Up until the ending, I really did not understand why this book is widely considered to be the best (or at least the top five) of Christie’s books. Then it happened, and I was like WHAT!?
Actually it was more like a double what, because not only was it a really daring ending, especially for being published in 1926, but I actually guessed the murderer! That has never happened to me before. I am THE WORST at guessing mystery endings. I am gullible and trusting and passive as a reader. Authors: take advantage of me shamelessly, and I will enjoy it. Make no mistake, it was entirely a guess. No deductions involved whatsoever. I merely thought of the thing I thought least likely and picked it.
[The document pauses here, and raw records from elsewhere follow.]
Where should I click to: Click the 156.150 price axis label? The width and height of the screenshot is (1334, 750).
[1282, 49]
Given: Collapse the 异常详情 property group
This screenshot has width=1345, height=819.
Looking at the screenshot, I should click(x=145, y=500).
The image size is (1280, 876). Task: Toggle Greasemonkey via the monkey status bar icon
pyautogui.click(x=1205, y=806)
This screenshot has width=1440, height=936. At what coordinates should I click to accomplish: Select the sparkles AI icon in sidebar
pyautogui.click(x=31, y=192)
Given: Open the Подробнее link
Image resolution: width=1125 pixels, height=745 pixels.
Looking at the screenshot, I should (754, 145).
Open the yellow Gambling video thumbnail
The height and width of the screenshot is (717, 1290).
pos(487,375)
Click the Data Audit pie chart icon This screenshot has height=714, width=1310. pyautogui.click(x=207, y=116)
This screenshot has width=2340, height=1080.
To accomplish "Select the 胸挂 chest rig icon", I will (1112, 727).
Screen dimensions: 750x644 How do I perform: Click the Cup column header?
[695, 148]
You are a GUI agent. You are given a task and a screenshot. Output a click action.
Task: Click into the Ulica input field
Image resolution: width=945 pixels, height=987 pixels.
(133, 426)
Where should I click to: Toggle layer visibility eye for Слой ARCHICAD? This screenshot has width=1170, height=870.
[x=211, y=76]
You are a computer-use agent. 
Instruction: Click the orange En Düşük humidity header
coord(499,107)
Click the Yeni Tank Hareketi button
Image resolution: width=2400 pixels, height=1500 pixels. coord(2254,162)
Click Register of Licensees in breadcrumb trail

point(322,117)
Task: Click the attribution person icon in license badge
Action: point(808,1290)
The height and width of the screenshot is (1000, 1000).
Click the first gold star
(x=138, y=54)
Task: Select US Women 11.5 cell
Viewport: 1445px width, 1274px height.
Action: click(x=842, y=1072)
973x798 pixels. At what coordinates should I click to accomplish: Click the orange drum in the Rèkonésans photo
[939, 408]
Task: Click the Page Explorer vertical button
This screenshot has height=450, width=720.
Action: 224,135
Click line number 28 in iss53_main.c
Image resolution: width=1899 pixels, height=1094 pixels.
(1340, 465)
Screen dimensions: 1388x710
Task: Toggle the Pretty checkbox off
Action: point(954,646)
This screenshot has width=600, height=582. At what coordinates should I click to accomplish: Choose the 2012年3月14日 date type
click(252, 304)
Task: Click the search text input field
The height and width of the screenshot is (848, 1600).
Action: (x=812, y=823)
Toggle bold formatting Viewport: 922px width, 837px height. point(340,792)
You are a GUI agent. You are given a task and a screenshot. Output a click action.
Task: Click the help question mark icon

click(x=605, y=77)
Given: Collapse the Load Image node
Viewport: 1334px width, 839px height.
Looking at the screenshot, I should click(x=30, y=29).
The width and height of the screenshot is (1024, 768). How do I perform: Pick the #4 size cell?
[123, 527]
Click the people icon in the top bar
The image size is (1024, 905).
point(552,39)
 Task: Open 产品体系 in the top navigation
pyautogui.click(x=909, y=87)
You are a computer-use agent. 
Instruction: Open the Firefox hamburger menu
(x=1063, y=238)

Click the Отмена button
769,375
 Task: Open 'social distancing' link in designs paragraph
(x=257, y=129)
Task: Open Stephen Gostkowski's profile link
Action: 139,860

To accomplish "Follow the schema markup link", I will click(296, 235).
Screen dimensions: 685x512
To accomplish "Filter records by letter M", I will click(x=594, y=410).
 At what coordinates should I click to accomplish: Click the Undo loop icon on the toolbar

That it turned out to be true, and worked beautifully, is entirely accidental (on my part, not Agatha Christie’s–her part was brilliant).
I’m going to split the rest of this review up into spoiler and non-spoiler sections, because I just have to talk about the ending.
Spoiler Free Zone: Knowing the ending for me is coloring everything I have to say about the rest of the book, but there are some things I am free to say without spoiling you. Firstly, the premise. The titular Roger Ackroyd, fresh off the suicide of his fiance, is murdered mysteriously in a country estate. Hercule Poirot is living next door in retirement, and is brought in on the case by Mr. Ackroyd’s niece. The narrator, and Poirot’s assistant for the case, is Dr. James Sheppard. He lives with his spinster sister Caroline, whom I adore. She plays daft but is actually very sharp. And of course, there are an assortment of relatives and friends who all behave mysteriously enough to warrant suspicion, and Poirot does his Poirot thing of being small and cute and condescending all at the same time.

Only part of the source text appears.